[Location data for words and elements]
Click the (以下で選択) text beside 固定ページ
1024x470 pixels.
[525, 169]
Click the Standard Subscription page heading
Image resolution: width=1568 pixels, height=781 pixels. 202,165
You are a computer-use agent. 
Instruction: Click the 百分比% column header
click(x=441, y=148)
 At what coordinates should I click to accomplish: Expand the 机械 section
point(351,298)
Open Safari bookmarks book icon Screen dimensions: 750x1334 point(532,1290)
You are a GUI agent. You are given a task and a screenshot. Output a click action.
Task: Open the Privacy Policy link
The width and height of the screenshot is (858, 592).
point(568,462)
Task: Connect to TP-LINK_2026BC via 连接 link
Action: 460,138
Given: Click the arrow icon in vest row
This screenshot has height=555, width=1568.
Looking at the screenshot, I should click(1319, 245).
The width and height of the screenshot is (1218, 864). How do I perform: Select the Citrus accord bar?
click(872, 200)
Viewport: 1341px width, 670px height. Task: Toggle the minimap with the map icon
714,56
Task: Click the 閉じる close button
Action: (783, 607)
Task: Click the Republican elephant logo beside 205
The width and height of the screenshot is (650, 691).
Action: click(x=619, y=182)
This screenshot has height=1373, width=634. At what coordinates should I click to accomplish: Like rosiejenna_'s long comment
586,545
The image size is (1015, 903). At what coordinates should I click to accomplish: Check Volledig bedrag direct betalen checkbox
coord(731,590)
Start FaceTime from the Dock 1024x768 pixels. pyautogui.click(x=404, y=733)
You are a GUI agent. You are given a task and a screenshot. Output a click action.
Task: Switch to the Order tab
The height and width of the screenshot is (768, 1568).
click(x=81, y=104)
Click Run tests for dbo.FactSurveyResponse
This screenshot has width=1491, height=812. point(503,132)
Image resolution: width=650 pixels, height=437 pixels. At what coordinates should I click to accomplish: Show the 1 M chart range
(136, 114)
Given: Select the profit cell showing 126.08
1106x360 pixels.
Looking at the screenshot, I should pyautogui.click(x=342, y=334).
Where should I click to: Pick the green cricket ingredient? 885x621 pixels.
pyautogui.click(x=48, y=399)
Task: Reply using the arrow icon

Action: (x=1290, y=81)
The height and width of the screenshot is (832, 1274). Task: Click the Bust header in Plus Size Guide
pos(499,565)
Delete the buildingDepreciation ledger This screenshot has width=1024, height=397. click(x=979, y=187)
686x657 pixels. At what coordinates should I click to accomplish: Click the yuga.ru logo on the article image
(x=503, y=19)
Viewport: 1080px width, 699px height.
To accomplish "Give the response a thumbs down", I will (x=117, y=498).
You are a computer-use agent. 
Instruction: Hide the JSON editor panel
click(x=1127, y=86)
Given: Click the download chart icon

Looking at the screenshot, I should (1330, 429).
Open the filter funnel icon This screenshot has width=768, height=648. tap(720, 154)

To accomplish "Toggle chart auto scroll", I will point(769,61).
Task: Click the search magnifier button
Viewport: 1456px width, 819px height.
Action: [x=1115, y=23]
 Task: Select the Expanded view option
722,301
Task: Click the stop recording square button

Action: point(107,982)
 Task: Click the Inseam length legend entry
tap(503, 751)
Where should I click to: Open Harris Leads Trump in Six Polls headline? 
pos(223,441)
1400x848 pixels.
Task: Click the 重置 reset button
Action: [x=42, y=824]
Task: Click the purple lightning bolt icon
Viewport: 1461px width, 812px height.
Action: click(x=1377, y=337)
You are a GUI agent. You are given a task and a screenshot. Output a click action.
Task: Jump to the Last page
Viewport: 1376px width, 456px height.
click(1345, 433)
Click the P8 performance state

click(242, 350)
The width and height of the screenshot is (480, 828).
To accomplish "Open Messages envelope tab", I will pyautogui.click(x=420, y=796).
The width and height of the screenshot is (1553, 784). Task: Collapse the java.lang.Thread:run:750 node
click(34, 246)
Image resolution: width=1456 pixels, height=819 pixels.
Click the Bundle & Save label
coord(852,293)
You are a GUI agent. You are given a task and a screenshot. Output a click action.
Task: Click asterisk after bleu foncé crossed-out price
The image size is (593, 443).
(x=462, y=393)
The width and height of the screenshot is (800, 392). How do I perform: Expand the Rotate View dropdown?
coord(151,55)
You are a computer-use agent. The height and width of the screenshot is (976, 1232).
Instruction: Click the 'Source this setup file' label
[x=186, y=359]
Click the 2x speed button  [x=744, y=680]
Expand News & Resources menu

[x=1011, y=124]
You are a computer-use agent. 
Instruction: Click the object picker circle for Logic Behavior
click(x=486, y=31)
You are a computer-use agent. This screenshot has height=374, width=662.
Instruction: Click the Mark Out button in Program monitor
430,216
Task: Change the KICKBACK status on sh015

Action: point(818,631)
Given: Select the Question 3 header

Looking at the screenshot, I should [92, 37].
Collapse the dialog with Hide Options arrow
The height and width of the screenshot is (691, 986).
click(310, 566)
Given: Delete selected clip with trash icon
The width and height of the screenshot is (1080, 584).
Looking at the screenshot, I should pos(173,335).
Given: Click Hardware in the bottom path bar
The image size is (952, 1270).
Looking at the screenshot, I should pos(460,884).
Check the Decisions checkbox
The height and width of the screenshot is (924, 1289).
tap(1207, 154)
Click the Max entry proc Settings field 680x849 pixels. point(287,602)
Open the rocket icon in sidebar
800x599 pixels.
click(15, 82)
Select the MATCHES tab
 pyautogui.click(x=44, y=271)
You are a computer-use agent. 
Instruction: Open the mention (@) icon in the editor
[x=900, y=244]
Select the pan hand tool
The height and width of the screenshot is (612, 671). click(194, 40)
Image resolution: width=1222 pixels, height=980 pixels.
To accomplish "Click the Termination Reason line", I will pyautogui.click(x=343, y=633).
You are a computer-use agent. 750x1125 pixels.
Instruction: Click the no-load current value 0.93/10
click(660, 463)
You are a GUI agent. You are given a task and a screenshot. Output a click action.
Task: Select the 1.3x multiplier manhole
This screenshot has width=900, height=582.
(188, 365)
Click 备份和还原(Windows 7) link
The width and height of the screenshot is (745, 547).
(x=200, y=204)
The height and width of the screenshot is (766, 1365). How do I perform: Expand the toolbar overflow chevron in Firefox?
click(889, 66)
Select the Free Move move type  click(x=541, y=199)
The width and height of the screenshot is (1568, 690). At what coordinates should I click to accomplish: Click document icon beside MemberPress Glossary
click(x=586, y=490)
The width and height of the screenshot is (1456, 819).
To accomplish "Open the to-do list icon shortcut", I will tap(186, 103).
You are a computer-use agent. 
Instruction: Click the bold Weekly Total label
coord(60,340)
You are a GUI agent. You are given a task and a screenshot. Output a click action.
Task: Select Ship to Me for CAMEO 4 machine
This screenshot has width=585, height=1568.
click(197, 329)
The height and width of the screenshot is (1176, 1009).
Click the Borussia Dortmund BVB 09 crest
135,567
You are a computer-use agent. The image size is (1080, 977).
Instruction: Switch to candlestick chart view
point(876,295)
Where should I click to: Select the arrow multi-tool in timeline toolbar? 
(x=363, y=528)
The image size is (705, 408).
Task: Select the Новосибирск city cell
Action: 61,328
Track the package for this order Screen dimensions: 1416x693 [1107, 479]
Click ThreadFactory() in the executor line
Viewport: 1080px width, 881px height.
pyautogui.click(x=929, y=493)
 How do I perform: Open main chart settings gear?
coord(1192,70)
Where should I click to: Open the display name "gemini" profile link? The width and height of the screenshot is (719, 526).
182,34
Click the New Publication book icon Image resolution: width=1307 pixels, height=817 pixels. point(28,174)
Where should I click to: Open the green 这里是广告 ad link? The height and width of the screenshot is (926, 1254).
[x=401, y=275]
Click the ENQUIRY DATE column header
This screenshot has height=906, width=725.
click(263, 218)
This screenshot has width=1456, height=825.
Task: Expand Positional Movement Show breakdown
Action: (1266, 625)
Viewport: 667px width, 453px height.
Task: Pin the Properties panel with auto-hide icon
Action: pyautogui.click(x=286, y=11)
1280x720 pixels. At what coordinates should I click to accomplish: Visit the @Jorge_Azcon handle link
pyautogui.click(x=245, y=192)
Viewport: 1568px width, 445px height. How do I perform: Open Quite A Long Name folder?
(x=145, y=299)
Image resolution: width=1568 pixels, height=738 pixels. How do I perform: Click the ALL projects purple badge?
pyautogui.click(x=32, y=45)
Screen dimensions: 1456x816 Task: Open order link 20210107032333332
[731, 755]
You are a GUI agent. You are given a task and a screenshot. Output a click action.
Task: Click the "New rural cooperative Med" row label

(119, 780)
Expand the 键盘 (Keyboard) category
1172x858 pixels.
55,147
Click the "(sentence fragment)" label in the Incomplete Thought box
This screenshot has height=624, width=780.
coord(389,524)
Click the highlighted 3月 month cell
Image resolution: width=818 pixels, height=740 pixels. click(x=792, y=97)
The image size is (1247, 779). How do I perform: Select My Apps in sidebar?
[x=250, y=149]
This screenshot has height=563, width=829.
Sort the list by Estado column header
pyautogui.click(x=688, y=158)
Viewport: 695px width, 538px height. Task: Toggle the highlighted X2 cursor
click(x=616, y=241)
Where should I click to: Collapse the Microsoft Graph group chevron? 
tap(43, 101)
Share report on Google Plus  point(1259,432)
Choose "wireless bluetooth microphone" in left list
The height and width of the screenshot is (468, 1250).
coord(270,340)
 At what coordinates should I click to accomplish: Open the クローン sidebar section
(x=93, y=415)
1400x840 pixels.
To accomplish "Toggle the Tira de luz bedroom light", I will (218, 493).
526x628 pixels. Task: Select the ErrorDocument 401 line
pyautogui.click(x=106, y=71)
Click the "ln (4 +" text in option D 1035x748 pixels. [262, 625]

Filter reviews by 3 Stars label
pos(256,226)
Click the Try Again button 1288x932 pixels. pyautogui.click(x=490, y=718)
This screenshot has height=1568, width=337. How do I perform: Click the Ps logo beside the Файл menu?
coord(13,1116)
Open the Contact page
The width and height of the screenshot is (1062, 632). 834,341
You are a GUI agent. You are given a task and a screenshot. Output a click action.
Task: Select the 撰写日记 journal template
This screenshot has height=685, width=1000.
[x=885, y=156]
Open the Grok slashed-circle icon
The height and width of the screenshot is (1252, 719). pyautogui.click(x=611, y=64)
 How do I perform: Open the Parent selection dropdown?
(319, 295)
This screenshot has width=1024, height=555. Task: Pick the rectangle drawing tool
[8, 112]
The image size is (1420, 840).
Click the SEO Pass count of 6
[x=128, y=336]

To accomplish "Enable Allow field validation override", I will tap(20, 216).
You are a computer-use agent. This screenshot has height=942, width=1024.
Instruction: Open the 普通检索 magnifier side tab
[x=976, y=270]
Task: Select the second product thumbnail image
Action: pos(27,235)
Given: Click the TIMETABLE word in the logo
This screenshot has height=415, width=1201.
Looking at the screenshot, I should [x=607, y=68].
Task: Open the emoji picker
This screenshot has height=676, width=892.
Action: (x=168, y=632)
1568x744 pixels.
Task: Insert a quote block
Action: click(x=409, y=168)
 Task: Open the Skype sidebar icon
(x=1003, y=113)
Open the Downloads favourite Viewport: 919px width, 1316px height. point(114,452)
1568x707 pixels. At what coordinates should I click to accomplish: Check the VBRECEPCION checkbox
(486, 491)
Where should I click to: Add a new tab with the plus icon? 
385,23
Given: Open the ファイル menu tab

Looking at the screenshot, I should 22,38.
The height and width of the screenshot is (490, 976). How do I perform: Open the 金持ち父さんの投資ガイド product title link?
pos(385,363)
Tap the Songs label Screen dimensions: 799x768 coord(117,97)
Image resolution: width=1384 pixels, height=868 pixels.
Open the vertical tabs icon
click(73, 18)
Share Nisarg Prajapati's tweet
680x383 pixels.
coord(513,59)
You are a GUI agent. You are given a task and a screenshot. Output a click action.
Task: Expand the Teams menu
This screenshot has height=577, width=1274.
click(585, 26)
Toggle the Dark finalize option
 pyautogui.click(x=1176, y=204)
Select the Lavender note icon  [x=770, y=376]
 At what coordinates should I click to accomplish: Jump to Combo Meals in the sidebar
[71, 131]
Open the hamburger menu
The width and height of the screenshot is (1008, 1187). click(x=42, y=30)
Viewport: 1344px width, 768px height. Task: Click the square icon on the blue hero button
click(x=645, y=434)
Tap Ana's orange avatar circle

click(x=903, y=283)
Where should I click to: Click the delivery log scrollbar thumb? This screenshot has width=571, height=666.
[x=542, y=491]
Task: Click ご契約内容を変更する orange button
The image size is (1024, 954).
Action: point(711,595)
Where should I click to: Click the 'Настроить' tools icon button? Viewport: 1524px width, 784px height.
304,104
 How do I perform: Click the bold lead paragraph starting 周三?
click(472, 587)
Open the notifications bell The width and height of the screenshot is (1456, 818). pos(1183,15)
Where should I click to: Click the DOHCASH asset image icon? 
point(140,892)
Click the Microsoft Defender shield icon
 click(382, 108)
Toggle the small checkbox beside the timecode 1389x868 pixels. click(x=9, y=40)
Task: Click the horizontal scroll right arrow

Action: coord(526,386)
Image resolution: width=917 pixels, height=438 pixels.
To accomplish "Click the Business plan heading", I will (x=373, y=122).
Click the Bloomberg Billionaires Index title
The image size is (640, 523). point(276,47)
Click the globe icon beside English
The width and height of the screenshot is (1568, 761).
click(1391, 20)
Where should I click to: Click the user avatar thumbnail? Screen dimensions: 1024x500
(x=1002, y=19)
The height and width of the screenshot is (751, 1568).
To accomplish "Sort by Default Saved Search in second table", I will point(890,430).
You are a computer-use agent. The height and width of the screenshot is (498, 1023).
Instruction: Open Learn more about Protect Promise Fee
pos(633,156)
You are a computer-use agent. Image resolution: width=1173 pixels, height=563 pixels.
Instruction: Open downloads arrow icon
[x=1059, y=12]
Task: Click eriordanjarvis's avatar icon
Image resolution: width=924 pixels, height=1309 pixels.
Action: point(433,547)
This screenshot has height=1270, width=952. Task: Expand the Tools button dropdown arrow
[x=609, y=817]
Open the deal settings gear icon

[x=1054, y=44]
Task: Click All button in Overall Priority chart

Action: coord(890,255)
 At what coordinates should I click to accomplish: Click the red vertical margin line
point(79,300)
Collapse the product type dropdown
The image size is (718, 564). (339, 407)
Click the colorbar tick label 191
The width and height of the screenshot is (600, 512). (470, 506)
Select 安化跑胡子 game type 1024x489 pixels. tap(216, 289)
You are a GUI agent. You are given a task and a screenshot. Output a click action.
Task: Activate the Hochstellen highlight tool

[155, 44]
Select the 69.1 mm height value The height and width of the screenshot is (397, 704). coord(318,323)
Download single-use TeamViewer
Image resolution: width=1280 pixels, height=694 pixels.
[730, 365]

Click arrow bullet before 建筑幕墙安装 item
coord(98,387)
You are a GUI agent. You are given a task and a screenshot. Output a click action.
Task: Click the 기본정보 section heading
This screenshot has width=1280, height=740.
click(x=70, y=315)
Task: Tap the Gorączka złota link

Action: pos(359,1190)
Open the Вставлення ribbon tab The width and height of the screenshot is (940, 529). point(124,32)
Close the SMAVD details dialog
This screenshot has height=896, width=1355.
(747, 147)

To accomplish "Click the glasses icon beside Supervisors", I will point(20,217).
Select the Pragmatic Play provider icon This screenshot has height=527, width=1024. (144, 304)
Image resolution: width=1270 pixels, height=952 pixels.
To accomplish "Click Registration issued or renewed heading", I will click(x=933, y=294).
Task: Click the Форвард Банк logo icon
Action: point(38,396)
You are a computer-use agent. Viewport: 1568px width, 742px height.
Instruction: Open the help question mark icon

■ Objective: Copy, character for character, every line of the items from the one containing "Open the notifications" down to the one containing "click(382, 108)", including both of those lines.

■ Expected answer:
Open the notifications bell The width and height of the screenshot is (1456, 818). pos(1183,15)
Where should I click to: Click the DOHCASH asset image icon? 
point(140,892)
Click the Microsoft Defender shield icon
 click(382, 108)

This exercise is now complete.